Top 3 tech, startup and sustainability stories of the week, 25th - 29th Nov, 2024

Top 3 tech, startup and sustainability stories of the week, 25th - 29th Nov, 2024

This week's stories are about deepfake, GenAI and sustainability

1-UK startup unveils AI deepfake detection browser

Surf Security, a London-based startup, introduced a beta version of what it claims to be the first browser equipped with a built-in tool to detect AI-generated deepfakes.
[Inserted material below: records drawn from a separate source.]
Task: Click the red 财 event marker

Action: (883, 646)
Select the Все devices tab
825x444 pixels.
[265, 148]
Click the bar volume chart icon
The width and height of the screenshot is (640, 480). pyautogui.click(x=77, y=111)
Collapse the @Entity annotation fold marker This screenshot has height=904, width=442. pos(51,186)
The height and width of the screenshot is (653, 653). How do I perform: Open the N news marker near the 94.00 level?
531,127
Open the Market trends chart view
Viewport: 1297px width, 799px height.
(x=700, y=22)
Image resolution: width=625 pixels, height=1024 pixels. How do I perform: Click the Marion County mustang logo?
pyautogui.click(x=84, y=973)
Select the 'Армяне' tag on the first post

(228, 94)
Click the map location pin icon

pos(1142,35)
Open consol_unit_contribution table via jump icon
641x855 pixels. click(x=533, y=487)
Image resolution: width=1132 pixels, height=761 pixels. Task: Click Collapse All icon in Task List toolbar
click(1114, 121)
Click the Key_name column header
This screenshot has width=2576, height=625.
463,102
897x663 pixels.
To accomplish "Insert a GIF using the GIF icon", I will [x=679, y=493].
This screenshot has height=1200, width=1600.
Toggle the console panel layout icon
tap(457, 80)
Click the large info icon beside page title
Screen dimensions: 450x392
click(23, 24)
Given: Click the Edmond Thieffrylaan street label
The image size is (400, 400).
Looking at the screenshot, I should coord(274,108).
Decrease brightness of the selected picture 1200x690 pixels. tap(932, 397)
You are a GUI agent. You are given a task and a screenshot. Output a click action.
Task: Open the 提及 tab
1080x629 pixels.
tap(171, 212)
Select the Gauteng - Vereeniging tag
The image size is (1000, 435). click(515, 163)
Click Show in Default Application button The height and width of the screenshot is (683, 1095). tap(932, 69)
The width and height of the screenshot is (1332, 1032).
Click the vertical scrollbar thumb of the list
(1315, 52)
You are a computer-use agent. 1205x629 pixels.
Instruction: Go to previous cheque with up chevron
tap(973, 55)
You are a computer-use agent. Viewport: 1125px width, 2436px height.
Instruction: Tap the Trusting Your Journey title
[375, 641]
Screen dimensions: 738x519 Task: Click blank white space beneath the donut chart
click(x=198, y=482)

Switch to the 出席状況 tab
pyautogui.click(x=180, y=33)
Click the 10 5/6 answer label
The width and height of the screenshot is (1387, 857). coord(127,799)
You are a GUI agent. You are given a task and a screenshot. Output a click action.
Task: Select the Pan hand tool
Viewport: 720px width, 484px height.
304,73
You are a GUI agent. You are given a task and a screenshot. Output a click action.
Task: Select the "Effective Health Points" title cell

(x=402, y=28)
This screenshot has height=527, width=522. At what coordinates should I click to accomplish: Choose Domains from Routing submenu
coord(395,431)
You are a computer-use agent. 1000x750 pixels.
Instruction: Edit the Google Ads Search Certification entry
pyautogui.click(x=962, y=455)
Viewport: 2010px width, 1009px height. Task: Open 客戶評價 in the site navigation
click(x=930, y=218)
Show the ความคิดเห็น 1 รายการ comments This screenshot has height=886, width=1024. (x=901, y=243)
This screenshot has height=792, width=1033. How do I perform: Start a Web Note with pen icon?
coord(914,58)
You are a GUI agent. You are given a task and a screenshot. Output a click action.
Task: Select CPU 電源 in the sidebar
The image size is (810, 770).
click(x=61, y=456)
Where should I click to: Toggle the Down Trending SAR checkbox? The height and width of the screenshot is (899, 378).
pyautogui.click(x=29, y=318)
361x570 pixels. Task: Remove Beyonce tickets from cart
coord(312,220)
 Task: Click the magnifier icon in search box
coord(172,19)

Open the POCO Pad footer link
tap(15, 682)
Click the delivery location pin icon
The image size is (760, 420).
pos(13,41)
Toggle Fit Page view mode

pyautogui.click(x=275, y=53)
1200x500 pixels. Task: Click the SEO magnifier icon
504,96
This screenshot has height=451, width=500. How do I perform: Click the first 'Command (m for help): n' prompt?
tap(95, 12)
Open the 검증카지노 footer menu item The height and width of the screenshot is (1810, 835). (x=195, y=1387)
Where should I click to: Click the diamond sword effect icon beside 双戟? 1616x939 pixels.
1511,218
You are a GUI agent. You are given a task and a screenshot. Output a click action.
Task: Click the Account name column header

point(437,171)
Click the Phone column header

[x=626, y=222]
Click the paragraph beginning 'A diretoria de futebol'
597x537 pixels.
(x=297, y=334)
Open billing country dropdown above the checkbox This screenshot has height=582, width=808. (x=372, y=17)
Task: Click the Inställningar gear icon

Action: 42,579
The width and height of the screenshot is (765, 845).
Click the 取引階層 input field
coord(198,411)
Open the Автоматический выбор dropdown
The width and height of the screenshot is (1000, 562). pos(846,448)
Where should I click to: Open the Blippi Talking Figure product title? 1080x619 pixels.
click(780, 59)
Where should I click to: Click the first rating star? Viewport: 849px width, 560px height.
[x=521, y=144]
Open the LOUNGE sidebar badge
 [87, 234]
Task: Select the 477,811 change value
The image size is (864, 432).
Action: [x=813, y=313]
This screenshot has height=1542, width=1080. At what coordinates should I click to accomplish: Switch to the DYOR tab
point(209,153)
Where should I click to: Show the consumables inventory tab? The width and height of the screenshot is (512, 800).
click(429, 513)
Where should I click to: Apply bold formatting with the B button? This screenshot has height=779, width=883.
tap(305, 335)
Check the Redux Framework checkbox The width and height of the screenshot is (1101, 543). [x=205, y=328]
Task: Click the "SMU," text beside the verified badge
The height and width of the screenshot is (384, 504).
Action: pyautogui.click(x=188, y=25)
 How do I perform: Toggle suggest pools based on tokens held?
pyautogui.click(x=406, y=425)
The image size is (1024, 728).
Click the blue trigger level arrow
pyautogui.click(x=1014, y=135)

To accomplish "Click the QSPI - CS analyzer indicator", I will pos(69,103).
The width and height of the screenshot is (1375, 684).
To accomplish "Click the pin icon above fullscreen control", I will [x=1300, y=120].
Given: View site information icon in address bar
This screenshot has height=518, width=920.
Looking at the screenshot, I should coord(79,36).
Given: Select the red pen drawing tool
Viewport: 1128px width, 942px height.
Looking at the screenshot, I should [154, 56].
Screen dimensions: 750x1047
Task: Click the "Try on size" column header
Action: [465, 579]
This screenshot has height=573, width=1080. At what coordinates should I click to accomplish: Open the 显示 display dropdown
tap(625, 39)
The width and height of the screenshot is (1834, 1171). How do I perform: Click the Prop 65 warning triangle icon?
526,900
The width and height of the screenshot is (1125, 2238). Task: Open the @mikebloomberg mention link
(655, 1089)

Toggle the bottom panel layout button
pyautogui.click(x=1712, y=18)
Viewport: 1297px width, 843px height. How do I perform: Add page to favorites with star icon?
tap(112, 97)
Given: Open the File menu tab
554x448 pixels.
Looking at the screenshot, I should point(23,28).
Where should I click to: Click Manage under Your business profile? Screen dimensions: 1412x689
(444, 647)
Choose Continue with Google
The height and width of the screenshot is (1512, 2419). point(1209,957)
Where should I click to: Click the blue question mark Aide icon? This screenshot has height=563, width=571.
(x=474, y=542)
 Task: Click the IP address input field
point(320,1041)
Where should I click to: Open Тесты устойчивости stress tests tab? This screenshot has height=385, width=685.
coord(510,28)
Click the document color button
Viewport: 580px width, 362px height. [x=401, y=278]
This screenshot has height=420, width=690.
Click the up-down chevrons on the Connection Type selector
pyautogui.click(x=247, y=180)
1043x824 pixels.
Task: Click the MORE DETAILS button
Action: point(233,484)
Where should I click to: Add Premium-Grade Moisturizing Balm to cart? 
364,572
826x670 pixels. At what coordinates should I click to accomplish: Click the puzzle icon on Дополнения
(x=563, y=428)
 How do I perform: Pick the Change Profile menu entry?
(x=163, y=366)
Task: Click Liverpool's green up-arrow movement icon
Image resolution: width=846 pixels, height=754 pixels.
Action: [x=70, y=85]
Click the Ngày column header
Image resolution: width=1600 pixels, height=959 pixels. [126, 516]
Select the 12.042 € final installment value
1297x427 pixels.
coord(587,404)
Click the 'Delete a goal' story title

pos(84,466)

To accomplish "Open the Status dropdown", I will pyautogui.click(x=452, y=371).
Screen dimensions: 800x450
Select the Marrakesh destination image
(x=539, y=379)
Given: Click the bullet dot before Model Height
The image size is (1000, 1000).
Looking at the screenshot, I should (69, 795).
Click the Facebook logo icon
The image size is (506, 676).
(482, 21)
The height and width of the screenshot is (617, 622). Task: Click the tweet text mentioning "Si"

I saw this story at The Next Web and the feature, available via company’s browser or as a standalone extension, can reportedly identify whether an online interaction involves a real human or an AI imitation with up to 98% accuracy.

The company employs advanced neural network technology, described as “military-grade,” to identify deepfakes. Its system leverages State Space Models to analyze audio frames for inconsistencies, detecting AI-generated voices across various languages and accents.

“Our focus has been on achieving high accuracy and speed,” said Ziv Yankowitz, CTO at Surf Security. The neural network has been trained on deepfakes produced by leading AI voice cloning platforms, he added.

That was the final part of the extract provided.